Saturday, August 20, 2005

Hell Lost its Bite; Heaven its Lustre

“God before and after Darwin”

Before Darwin shows why he was not the first to find a divine watchmaker scientifically and religiously comforting. By Ashton Nichols (August 19, 2005)

Before Darwin: Reconciling God with Nature. Keith Thomson. New Haven, Conn.: Yale University Press, 2005. 314 pages. $27.00 hardback.

You will already know that there is a acrimonious ‘debate’ (using ‘debate’ in its loosest sense) in progress, if that is the right word for a subject that is long past its best days, which were already closing down when Adam Smith, David Hume and others had to work under the ever-present threat of persecution by zealots – if an idea is enforced by vigilantes through intimidation and tyranny, its best days are nearly done and are prelude to its last days.

The contestants, Intelligent Design (a.k.a. creationism) versus Evolution, are at it all over the USA, and possibly Australia, if it is true to form; a minority of impressionable Ozzies tend to pick up on silly nonsense from across the Pacific. I am not going to get into the kafuffle here; my unpublished, as yet, “Pre-History of the Deal”, which needs a little work on it, takes an evolutionary look at the history of bargaining, so you may guess which side I write on.

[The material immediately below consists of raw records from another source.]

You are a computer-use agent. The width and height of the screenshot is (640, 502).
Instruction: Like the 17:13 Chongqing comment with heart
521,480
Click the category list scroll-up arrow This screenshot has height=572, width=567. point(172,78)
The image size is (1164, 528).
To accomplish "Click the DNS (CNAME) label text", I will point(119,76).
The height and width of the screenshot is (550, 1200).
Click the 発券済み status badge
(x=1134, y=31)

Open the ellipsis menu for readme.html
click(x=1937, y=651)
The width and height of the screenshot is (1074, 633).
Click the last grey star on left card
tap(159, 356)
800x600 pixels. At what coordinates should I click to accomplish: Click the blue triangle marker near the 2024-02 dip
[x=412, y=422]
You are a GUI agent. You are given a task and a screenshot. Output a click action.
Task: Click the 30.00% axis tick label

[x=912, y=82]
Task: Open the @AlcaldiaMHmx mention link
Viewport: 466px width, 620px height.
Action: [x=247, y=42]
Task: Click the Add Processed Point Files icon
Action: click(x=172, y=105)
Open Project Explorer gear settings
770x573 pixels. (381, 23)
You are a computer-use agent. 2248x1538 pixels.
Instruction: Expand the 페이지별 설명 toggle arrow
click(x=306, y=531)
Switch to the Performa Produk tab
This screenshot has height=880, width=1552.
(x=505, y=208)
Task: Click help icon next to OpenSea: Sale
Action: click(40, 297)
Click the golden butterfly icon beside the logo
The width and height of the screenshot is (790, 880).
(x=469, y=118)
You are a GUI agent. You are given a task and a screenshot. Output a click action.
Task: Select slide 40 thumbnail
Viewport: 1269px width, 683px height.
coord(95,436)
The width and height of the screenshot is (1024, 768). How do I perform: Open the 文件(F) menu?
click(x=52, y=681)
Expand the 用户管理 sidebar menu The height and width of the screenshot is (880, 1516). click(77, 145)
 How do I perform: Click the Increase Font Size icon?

However, reading as I do books and reviews of books outside of my field of political economy, from The Times Literary Supplement and elsewhere, I occasionally come across gems that link (in the loosest possible sense) indirectly to Adam Smith. One such, is a review by Ashton Nichols of Before Darwin: Reconciling God with Nature by Keith Thomson, New Haven, Conn.: Yale University Press, 2005.

In the review (in Science & Religion) there is a description of Charles Darwin’s status as a ‘synthesiser’, which seems to me an apposite description of the role of Adam Smith and his predecessors, though I believe that Darwin was being overly modest describing himself solely in the vein (and so would Adam Smith if he had done so):

“Charles Darwin is clearly the Copernicus of the modern era. No other scientist (not Einstein or Crick) and no other thinker (not Marx or Freud) comes close to the lasting impact that Darwin has had on our sense of ourselves and our place in the world. At the same time, like many other great scientists before him, Darwin admitted that he had very few original ideas. He was more of a synthesizer, one who brought together the ideas of others and the insights of several centuries into a unified field theory of life: a testable, repeatable set of observable hypotheses which have stood the test of two centuries. Darwin’s ideas and their applications are now virtually transforming our daily lives and the lives of countless living things around us. Think genetically modified food. Think artificial intelligence. Think cloning.”

The reviewer also makes an interesting comment on David Hume, Smith’s close friend (whom he let down badly, in my view, when Hume was dying, the details of which are in “Adam Smith’s Lost Legacy”). It is the best one paragraph summary of David Hume’s views on belief in a Deity (on the same subject that Smith went out of his way to avoid committing to Hume that he would see to it being published after Hume’s death):

“As Thomson reminds us, the Scottish philosopher David Hume literally emptied the churches of England with two simple questions. If we can believe in any being that we cannot see (a dragon, an alien, a God), then surely it is just as easy not to believe in that being? Similarly, miracles in every religious tradition — Christian, Buddhist, or Hindu — resolve themselves into a simple question: is it more likely that the laws of nature (hitherto so absolute and eternal) have been suspended for an instant, or is it more likely that one human being has told a lie? In Hume’s view, the Christian God could not have existed when the Egyptians were worshipping only Ra, or the Greeks were worshipping only Zeus, since all of these monotheistic deities are mental constructs, just as all of the polytheistic gods were. For Hume, Lazarus was resuscitated by a supremely wise doctor and teacher, just as we now resuscitate dying people simply by breathing into their lungs, in countless hospitals every day, whatever religion we practice or do not practice.”

I should say that Thomson, the author of “Before Darwin”, exaggerates about Hume’ emptying the Churches’, but we get the idea – over time, others asked the same questions about ‘miracles’ and the rest, and thus began the decline in threats of Hell’s fire and promises of Heaven, until they lost their bite.

Postscript: I should have mentioned when commenting on Smith's 'synthesising', that Professor Salim Rashid (University of Illinois) would not agree with my assessment. He argues that Adam Smith was an outright plagiarist (see Salim Rashid: "The Myth of Adam Smith", Edward Elgar, 1998). Hence, in his view, Smith went beyond synthesising by not acknowledging his intellectual debts to several 17th and 18th-century pamphleteers. This is not the place to pursue this issue, but I believe Salim Rashid's assessment is problematical and he exaggerates the case. I assess these issues in the book on Adam Smith I am writing at present for Palgrave's Great Thinkers in Economics series. Needless to say, perhaps, Professor Rashid is a very knowledgeable contributor to studies of Adam Smith's work and his views require a proper consideration, and an answer if they are not accepted.